» **GIVEN PROBLEM**: Reproduce the part of the court excerpt below that falls between "After the deputy" and "items are pornographic.", inclusive.

═══ READING PASSAGE ═══

He also found two anatomically correct female blowup dolls as well as “sex toys in a
shoebox.” Among the materials presented to the court as exhibits were photos of the
DVD’s as well as photos of various magazines confiscated from defendant, including at
least one described as using the word “teens” on its cover.
After the deputy concluded his testimony, the court heard argument from counsel.
Defendant’s trial counsel argued that the probation condition prohibiting the possession
of pornographic materials is unconstitutionally vague. Counsel proposed modifying the
condition to specify that defendant is prohibited from possessing pornographic materials
“having been informed” by his probation officer that such items are pornographic.
Counsel also argued that there was no evidence defendant was ever informed what was
considered pornographic for purposes of the probation condition.

═══ RAW RECORDS ═══

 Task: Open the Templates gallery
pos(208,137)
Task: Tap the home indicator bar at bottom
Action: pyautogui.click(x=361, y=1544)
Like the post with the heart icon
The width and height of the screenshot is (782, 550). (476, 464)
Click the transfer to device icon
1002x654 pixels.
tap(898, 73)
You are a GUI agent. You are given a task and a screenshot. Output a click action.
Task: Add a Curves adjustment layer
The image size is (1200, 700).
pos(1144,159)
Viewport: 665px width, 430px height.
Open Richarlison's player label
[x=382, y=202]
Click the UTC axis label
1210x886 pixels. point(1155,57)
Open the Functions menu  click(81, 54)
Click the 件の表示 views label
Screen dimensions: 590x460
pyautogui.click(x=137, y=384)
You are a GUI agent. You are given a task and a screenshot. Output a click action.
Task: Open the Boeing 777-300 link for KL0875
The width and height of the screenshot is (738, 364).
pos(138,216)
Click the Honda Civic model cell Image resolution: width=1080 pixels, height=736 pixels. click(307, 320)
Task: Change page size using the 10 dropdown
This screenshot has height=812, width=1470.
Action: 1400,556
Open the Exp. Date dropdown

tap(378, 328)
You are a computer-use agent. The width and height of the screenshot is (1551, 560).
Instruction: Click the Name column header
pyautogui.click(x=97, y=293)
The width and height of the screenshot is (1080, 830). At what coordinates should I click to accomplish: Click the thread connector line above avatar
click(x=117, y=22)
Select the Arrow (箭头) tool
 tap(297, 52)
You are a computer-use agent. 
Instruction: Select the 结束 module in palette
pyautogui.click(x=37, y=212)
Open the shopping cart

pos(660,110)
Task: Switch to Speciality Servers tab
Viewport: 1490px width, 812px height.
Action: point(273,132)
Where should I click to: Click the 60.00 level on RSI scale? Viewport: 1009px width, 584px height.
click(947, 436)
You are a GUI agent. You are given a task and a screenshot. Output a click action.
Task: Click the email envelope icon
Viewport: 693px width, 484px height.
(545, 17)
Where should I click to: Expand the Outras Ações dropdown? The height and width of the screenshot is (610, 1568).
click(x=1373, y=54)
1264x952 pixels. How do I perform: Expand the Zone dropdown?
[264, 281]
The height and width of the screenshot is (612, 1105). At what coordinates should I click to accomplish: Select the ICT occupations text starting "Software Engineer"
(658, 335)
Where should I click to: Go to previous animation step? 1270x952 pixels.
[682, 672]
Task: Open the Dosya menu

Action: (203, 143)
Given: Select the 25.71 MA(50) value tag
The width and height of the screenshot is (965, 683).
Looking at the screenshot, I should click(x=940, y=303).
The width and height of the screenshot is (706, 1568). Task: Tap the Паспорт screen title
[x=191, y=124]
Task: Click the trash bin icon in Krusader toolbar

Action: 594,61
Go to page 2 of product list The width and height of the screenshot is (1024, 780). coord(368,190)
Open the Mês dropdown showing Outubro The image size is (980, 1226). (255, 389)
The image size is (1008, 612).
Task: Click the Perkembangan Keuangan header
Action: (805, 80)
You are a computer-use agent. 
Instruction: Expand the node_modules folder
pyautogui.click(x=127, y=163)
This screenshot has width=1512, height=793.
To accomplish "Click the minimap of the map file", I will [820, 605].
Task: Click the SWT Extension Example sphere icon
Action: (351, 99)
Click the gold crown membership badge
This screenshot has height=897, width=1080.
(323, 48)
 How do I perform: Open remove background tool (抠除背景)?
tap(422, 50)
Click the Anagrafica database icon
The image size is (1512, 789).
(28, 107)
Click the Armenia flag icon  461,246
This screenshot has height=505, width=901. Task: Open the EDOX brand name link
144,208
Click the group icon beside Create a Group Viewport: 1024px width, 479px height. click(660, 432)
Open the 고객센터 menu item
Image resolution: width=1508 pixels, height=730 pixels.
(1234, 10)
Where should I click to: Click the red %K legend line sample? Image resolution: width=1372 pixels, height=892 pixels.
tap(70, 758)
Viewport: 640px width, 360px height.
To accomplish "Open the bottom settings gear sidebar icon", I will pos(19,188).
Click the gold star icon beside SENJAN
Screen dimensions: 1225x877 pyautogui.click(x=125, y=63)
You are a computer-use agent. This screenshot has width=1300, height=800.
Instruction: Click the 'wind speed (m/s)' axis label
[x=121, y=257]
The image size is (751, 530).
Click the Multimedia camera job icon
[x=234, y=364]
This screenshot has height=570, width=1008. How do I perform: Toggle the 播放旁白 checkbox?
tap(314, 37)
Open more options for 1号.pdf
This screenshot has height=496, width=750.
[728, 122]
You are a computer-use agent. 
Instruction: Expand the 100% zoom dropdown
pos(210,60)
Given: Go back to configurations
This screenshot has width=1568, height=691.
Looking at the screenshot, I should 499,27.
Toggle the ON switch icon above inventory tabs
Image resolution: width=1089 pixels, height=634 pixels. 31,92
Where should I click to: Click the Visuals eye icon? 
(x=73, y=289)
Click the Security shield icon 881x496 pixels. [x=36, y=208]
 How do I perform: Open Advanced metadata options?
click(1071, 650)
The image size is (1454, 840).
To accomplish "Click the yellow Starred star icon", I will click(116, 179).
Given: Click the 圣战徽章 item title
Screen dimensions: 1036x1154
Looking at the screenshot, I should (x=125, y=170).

═══

» **FULL OUTPUT**:
After the deputy concluded his testimony, the court heard argument from counsel.
Defendant’s trial counsel argued that the probation condition prohibiting the possession
of pornographic materials is unconstitutionally vague. Counsel proposed modifying the
condition to specify that defendant is prohibited from possessing pornographic materials
“having been informed” by his probation officer that such items are pornographic.